The basics of seed-saving and why it’s worth the effort
What kind of space do potential seed-savers need to have?
If you’re growing anything to eat, you have enough space to save seeds, too. Let’s say someone’s growing one tomato in a pot on their deck. They may want to consider saving seeds from even just one tomato — the one that’s the most beautiful, tastiest — so that next year hopefully they have an even better harvest.
I always tell people to just do it, and you get some major successes, you get some failures. But that’s true with all gardening.
Let’s say you have a window box with herbs. Would that work?
You can save your herbs’ seeds. As you watch them go to flower, watch the stem. As it starts to brown and turn dry, you know that it’s finished feeding the next generation. And you can snip that seed head off once it turns dry and brown. Coax out the seeds with your fingers and sift out the chaff with a colander, and then you have your seeds for the next year.

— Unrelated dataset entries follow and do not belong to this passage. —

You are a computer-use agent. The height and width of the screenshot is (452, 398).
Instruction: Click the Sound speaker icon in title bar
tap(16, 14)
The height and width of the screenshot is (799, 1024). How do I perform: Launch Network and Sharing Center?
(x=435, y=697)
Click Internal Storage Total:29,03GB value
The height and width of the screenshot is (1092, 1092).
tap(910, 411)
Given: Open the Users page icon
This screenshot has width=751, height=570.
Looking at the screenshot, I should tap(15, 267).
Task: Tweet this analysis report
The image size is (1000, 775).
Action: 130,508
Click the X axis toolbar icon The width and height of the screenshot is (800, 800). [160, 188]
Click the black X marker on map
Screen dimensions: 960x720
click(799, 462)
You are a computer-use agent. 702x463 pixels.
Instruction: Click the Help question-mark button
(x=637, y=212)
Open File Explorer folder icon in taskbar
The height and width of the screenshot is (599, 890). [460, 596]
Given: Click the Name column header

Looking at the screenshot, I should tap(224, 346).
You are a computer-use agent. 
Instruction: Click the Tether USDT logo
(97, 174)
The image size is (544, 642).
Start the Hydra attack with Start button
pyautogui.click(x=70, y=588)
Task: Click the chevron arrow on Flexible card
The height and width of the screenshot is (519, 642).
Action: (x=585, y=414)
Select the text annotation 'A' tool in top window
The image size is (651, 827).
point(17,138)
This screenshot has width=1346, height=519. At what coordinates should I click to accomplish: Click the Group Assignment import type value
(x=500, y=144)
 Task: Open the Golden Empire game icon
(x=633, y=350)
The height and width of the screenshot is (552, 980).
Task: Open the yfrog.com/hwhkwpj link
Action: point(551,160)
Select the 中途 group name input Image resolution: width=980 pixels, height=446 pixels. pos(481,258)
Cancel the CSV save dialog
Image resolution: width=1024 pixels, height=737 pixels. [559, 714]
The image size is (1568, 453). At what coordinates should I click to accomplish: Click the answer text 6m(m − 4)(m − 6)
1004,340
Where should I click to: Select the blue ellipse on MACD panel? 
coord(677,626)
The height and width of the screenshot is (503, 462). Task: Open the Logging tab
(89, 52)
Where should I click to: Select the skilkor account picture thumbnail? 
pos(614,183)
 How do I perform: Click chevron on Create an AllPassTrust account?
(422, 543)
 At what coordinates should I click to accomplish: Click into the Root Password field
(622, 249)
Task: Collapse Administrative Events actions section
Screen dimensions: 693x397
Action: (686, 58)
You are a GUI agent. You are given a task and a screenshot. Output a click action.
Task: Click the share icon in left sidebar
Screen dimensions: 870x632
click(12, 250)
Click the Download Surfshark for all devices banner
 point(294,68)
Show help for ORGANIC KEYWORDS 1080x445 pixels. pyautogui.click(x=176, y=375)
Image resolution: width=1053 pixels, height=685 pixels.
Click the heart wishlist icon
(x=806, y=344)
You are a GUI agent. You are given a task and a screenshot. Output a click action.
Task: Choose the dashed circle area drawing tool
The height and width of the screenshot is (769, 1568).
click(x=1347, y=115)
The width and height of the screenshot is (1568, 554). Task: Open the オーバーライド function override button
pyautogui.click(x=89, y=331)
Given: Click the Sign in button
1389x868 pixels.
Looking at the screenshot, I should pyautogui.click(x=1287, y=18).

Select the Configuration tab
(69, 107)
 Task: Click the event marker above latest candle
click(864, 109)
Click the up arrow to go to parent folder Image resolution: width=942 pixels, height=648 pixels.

If you’re a starter seed-saver, what’s the easiest plant to start with?
Beans, peas. Anything in a pod. You just wait for the pod to dry out on the plant. You’re thinking about what stage that’s done pulling nourishment from the parent. And for something like beans, you look for it to get crispy and crunchy; it’s as mature as it’s gonna get then. Pull it off and shell it and save those seeds.
Tomatoes are like the gateway vegetable, even though it’s a fruit. There are really easy ways to save their seeds. I do a more complicated ferment method that helps increase the germination rate, does a little disease control, and makes it easier to clean the protective gel coating off the seeds, but some people can be intimidated by it.
How to get started
If you’re up to seed-saving, Taylor advises looking for ripe beans, black-eyed pea plants, flowers, herbs, okra, squashes, winter squashes, peppers, and gourds through September and October.
Pepper and squash seeds need not be fermented; rinsing before drying is enough.
Can regular people be seed-savers and seed-keepers?
Oh yeah, that is who does seed-keeping. It’s kind of an anomaly that at this time, in this place, there are so few people keeping seeds.
Around the world, it’s still such a common practice. We’ve benefited a lot, since about 100 years ago, from the increase in small-scale seed companies. But in the 10,000-year history of humans growing food, domesticating food crops, that is the centerpiece of the work: making sure you’re leaving some of your harvest to go to seed so that you have a crop the following year.
So it’s certainly something regular people do, and I’m hoping more and more people get back to that.